“She’s coming out of it,” said a voice.
“We’ve caught both of them, ma’am,” said another voice, deep and authoritative. “Thanks to you.”
No one answered this remark. Yet she Med to see how it applied to her.
“She’s been knocked silly,” said someone else. “Those levelers halfkilled her.”
Teodora W@kins decided to remain knocked silly until she got a better hold on the situation. She perceived that two of the dark figures near her were under restraint, and that neither was her clone, who should be out of the picture by now anyway.
“I am very much obliged to you,” said a woman out of the shadows. “You have prevented a serious theft. Allow me to introduce myself. I am S&ra Aveling, owner of this establishment.”
“Very glad to meet you, Gal Aveling,” said W@kins.
“I presume you saw these creeps stealing about the premises, and took after them?”
“That’s about it,” said W@kins.
“It was lucky for you,” said the Gal, “that the guards spotted you chasing them. I doubt you could have taken them both—though it showed an awful lot of grit to try.”
“One can only try,” said W@kins, “and trust to fortune.”
“Quite, quite,” said Gal Aveling. “I’m afraid you have been roughed up a bit.” The group was moving toward the house. “You’re limping a little. Let me help you.”
So instead of having to replicate the whole house to achieve her purpose, Teodora W@kins entered it—slightly stoned, and quite cheerful once more—on the arm of a real Lady of the Mob, and through the front door. “This,” she thought, “is what I call a cool burgle!”
The “levelers” proved to be mere local amateurs, driven by personal envy. They were taken into the low-downs and there watched over by the three guards, two humanoids, a usuform, and six-hour clones of Gal Aveling and her spouse, until the dismantles arrived. W@kins, on the other hand, was made much of in the upper chambers. The Gal replicated the master suite for her and would not hear of her departure that night. The spouse said she was surely a unique individual, and said his idea of Simone De Beauvoir was just such another vague, half-stoned, sharp-eyed, brave, and self-effacing woman. Someone brought up a remarkable set of replicators that had been found in the shrubbery, and explained how it could have connected up to replicate the whole house.

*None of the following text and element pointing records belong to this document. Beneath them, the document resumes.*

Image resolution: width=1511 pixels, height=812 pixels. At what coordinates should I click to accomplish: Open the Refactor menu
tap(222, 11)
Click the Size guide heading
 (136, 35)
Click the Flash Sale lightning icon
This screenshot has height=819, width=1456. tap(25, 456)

And they showed her the Frigart sketch in the strong-room.
“My spouse did it with Crayola when he was three,” said Gal Aveling. “His father had the cameras already set up, and the guards and witnesses ready. It’s never been touched since. One of the few authenticated unique items left in the world. Untold value.”

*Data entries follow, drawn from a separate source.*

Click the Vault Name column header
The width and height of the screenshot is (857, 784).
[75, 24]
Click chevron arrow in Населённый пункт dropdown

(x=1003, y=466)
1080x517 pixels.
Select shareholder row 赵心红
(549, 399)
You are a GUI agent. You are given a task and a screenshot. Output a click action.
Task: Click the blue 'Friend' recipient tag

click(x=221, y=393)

W@kins looked at the lined yellow paper with the vivid colors scrawled over it. “It looks hideous,” she said.
“Doesn’t it?” said the Gal proudly. “True Frig Art.”

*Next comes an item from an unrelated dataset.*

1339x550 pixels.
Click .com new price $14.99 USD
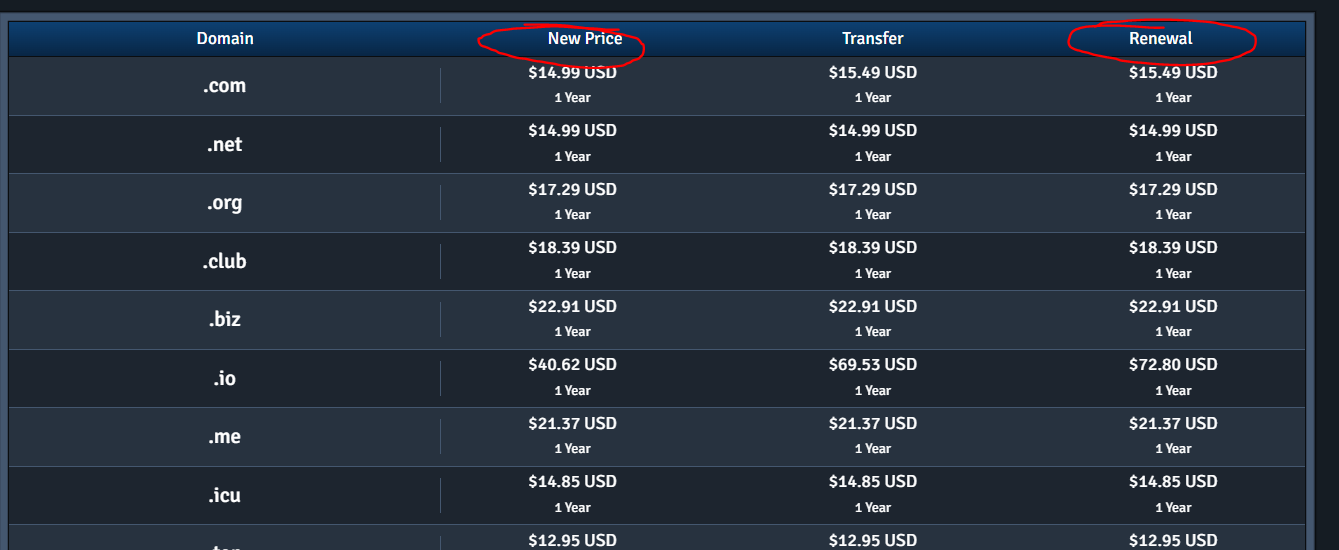[x=572, y=73]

W@kins had the sense to turn down the offer of a short-time clone of the Gal or her spouse for the night, pleading her own internal bruises acquired in the heroic chase. She was finally seized with severe yawning; her hosts immediately apologized, and led her to the replicated bedroom, next to Gal Aveling’s own.
Artistic expression, sportive diversion, or social statement—modern burglary is hard to categorize.
When Gal Aveling found that her overnight guest had silently departed in the morning, she rushed at once to the strong-room. When her eyes fell on two identical scrawled pieces of yellow-lined paper, she knew she had been totally cleaned out.